I'm genuinely curious. Is there any sort of practical advantage that mechs would have over a tracked IFV/tank? To be real generous, let's assume we're talking an Armored Core style mech that is absolutely capable of locomotion and mounting heavy weaponry without risking falling over at the slightest inconvenience.
i can see the practicality if it's actually got decent tech and some sort of autonomy to control itself from tripping imo the biggest fault is maintenance if some guy on the field hits your suspension in an mbt you can hunker in it until returned to a motor pool where they can wrench off the bad roadwheels and pop a few new ones on and place it back on tracks, some vehicles are even capable of limited movement without tracks iirc but if you take an rpg or something to a full sized leg it cant be as easy as that, you'd have to open up the entire thing and replace the whole leg. you'd basically need to bolt a shitload of reactive plates onto it or be really careful.
What even would be the industrial use for this...
It's likely just a concept to get some hype. Russia has already released several videos on humanoid robots, capable of performing many tasks including walking, entering and driving vehicles, opening doors, using power tools and so on. This "mech" isn't representing of their current robotic technologies.

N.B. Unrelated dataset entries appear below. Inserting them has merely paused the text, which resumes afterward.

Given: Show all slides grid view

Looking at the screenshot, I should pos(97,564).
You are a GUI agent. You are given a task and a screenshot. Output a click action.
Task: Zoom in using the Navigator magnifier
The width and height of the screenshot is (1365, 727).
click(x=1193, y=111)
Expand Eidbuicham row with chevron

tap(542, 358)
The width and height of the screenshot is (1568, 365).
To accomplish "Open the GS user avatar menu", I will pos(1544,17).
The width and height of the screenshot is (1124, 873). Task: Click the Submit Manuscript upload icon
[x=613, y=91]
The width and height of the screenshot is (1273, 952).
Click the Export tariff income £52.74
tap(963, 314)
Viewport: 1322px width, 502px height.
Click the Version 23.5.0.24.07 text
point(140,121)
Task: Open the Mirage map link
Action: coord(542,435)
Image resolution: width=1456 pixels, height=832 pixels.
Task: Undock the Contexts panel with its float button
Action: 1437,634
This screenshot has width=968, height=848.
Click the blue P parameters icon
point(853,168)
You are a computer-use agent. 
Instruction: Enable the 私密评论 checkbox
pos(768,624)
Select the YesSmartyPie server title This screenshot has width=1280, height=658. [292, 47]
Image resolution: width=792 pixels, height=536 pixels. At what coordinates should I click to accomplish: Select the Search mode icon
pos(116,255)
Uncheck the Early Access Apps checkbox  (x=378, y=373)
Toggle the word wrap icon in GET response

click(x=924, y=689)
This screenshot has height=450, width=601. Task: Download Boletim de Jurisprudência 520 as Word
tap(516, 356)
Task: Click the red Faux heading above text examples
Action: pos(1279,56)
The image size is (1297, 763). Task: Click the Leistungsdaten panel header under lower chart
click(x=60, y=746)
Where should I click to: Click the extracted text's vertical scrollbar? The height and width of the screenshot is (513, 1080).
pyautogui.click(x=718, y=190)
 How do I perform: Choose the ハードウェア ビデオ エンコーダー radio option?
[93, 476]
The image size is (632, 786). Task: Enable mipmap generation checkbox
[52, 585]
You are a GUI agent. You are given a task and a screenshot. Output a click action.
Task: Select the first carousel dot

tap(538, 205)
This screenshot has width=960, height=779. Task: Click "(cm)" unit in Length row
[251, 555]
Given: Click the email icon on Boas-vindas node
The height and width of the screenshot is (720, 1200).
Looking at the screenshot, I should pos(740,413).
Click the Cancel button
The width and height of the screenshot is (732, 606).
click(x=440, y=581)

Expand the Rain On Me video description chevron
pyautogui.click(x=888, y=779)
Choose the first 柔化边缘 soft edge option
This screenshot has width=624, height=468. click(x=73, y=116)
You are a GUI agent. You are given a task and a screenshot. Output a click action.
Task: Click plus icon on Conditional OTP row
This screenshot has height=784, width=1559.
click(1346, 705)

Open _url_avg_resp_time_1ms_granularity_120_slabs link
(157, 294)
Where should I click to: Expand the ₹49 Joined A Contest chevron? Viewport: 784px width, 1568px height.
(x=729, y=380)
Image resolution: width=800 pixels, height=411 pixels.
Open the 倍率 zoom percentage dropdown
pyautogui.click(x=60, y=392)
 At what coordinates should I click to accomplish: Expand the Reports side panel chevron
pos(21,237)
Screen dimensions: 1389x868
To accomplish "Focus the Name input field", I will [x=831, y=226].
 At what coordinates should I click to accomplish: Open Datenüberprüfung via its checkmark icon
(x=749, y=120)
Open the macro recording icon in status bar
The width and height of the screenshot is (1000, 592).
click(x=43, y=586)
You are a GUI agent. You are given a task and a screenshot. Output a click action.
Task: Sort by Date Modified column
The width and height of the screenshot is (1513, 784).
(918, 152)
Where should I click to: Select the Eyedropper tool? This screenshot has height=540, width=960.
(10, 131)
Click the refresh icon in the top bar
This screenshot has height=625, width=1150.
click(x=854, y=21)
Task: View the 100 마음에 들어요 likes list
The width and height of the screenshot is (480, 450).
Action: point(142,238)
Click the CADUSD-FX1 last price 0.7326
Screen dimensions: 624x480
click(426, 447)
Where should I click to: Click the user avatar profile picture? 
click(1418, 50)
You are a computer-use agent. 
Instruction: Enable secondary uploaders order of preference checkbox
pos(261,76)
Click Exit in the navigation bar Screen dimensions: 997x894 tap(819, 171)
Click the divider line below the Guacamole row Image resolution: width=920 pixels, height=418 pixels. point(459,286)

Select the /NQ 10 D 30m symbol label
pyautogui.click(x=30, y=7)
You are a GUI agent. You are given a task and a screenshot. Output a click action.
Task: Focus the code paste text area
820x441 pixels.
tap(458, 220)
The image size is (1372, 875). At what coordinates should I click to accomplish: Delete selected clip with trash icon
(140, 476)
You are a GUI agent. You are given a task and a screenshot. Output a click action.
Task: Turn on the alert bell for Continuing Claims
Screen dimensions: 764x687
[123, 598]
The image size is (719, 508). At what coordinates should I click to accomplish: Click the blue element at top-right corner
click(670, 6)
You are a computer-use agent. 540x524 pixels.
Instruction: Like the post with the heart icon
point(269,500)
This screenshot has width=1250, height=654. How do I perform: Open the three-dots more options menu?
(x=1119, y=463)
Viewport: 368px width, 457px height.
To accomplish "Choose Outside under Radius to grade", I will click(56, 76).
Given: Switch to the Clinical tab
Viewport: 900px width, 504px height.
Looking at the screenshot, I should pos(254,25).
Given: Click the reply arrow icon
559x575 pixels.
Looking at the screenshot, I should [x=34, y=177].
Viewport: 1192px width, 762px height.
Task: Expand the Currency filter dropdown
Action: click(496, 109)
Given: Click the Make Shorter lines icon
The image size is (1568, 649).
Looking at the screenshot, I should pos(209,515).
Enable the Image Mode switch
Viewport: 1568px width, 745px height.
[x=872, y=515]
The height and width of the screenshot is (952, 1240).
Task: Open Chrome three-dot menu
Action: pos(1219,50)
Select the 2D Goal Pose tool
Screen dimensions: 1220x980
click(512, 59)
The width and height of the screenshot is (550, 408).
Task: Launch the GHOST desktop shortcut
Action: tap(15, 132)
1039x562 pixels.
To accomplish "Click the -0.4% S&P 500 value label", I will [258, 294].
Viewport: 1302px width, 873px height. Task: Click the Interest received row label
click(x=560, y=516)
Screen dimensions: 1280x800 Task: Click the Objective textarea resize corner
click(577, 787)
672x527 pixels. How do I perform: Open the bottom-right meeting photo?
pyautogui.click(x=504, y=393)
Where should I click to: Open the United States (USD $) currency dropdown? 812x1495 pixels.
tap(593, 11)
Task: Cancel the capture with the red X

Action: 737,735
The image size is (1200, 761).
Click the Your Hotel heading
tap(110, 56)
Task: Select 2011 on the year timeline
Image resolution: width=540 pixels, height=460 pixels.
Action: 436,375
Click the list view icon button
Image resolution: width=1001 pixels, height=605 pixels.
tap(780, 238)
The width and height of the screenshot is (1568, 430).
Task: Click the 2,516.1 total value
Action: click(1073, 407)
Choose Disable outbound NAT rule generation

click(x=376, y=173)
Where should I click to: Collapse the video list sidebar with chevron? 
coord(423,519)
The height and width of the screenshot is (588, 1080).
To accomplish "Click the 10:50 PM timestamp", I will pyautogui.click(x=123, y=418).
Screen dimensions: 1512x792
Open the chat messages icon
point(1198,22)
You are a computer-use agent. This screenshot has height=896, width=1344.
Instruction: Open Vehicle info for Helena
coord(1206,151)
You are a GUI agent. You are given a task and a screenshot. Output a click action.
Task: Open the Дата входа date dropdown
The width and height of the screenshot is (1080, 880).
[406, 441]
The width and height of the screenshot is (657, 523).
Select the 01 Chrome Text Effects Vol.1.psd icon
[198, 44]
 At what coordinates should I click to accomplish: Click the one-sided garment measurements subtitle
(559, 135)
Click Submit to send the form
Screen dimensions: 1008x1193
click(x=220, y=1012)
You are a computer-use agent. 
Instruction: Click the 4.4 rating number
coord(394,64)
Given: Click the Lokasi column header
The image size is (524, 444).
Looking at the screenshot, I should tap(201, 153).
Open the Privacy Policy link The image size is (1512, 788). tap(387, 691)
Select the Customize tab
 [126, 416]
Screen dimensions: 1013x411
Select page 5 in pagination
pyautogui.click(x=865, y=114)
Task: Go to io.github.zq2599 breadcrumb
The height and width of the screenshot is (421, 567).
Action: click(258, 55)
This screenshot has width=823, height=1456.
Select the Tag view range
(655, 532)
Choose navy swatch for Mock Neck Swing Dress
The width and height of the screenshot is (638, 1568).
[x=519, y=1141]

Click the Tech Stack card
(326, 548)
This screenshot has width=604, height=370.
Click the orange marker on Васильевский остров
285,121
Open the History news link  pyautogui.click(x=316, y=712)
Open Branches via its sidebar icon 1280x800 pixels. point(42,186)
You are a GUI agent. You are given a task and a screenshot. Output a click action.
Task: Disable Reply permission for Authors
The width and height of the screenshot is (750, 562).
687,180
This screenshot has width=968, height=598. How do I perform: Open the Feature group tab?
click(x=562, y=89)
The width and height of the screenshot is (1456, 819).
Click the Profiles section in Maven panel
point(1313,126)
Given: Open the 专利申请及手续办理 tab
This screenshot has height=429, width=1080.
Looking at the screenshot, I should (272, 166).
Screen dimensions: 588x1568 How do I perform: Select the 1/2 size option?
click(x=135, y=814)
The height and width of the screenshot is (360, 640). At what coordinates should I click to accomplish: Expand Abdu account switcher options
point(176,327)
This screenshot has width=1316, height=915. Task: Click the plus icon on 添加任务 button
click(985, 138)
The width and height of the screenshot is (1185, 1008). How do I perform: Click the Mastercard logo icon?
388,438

I got all hyped up for a garbage can... feelsbadman
https://files.facepunch.com/forum/upload/229156/490f305c-fcb2-4b67-a429-bd2ca2ba0179/image.png Plus https://cdn.shopify.com/s/files/1/1245/5737/products/aa_beek-tray-001-web-full.jpeg?v=1508499240 Equals https://www.theinteriorgallery.com/prod_images_blowup/old-man-waiter-51.jpg
Nope, there's no way in hell they'd ever be cost effective. Firstly, fuel - walking is pretty energy inefficient. We use wheels for a reason. Second, moving parts. More moving parts = more complexity = more failures = more repair costs. Again, wheels and treads are real simple, there's a reason we use them so much. Third, that added complexity creates more manufacturing cost. Now on to tactical shit. Mechs are taller than tanks. That's bad, that means they can't hide behind shit. That's bad. Tanks are flat for a reason. Additionally, that height makes them easier to spot from a longer distance. That's bad for obvious reasons. Next on the list is armor. Wheels are low-profile, sturdy and redundant. The wheels of a tank are hard to hit and if they're hit, a single wheel's failure is no issue. Just disengage it and keep rolling. Treads are nice like that. Legs don't have that advantage. Knock one out and congratulations, the whole thing is completely immobile. Legs are also really hard to armor since there are so many moving parts and joints. Tanks are all one big piece so they're easy to armor. We retrofit tank armor by just slapping it on top. Things wouldn't be so easy when trying to armor mechanical legs. I could go on and on but mechs are just a horrible idea, no matter how much I want them to be a great one. Luckily, tanks already exist and they're fucking awesome.
Legs are incredibly good at dealing with terrain, far better than any wheeled or tracked vehicle. A large scale 4-legged Boston Dynamics-esque tank would be able to traverse almost anything.
Cause it is Russian propaganda so they can project their surface level "macho" image to their citizens and the rest of the world.
Assuming it'd even be able to hold itself up while climbing if it was that large, which I doubt. Square-cube law.
i want to see this piece of shit in combat, it'd be hilarious
Reminds me of that Megabots tournament thing from years ago, which ended up being a catastrophic disappointment for everyone involved. Turns out the company behind that went bankrupt this year. Go figure.
Boston Dynamics' "alpha dog" impressed me with its size and lifting capacity I can imagine a light tank on a scaled up 4 or 6 leg setup would work, but idk if it could ever be practical. The R&D would be hell.